08 janeiro 2012

O PALHAÇO

O palhaço é um ser discreto, lento, que rola nas estradas portuguesas, pelo qual não se dá conta a não ser quando ele não se desenrasca e enrasca a velocidade ou a manobra automobilística de outrem. É um ser que se encontra com frequência na faixa do meio, ou na da esquerda, das auto-estradas, que descansa nos cruzamentos enquanto houver outros veículos no horizonte longínquo. Os palhaços são seres de sangue frio, porquanto têm a tendência em sair das suas luras em dias de sol e têm um tropismo pela volta-dos-tristes.
Pela pequena descrição feita, não se pense que o palhaço não tem momentos de ousadia e de defesa do território, nomeadamente quando não deixa que outro veículo se meta à má-fila ultrapassando ufanamente uma série de papalvos, palhaços, que estão pacientemente numa fila de trânsito à espera que ela avance. A maior parte das vezes o instinto de defesa repercute-se na buzina.

Este ser, o palhaço, é apenas do sexo masculino. A palhaça não existe. Antigamente existia a dona-de-casa - devias estar em casa a coser meias, era o que se ouvia no trânsito - como simétrico feminino do palhaço, mas parece que o termo caiu um desuso, porquanto a dona-de-casa, principalmente os elementos mais jovens, desataram a chamar palhaço a torto e a direito a qualquer condutor que não lhes faculte rapidamente a pretendida passagem, mesmo que não devida.
Um palhaço para se reproduzir não acasala com um ser da própria espécie e só terá palhacinhos se estes forem do sexo masculino e fracos. Os palhacinhos, enquanto jovens condutores, terão a tentação de abandonar a espécie, mas depois vão ao sítio.

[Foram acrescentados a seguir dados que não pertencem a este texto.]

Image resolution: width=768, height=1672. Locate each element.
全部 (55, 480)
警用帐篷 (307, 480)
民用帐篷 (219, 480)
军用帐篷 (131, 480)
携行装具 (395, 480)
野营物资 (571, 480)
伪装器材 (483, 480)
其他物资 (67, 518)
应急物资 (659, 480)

O ser-se palhaço não é inerente ao indivíduo em si, é antes resultado de uma relativização social, ou seja: o elemento mais forte tem a prorrogativa de chamar palhaço ao elemento mais fraco, e um palhaço pode momentaneamente deixar de o ser se encontrar um elemento mais fraco do que ele; assim como o elemento mais forte pode por instantes passar a ser palhaço se aparecer um ainda mais forte.
Mas existem comportamentos desviantes. Alguns palhaços, quando se acham em posição de fuga, retribuem o ápodo e, os mais ágeis, chegam mesmo a usar os dedos, o do meio ao alto, ou o indicador junto à testa. É de referir que esta prática do dedo do meio levantado ao alto, por vezes com os dois que lhe são contíguos encolhidos, e a verbalização, vai pr'ó..., está a ser muito mimetizada pelos elementos femininos da comunidade automobilística.

O palhaço tem espécies que se lhe assemelham: o ceguinho. Estudos existem que levam a crer, mas ainda sem conclusões, que o ceguinho é afinal um palhaço que não vê. O problema do ceguinho não é não ver, é estar convencido de que vê.

Os seguidores de Darwin têm em Portugal os seus Galápagos se quiserem debruçar-se sobre a evolução das espécies automobilísticas e de como os seus comportamentos mais agressivos se perpetuam, desenvolvem e se alteram.
Ao não beba, não acelere, não fale ao telemóvel, etc., deveria juntar-se no breviário das práticas de boa condução o NÃO INSULTE.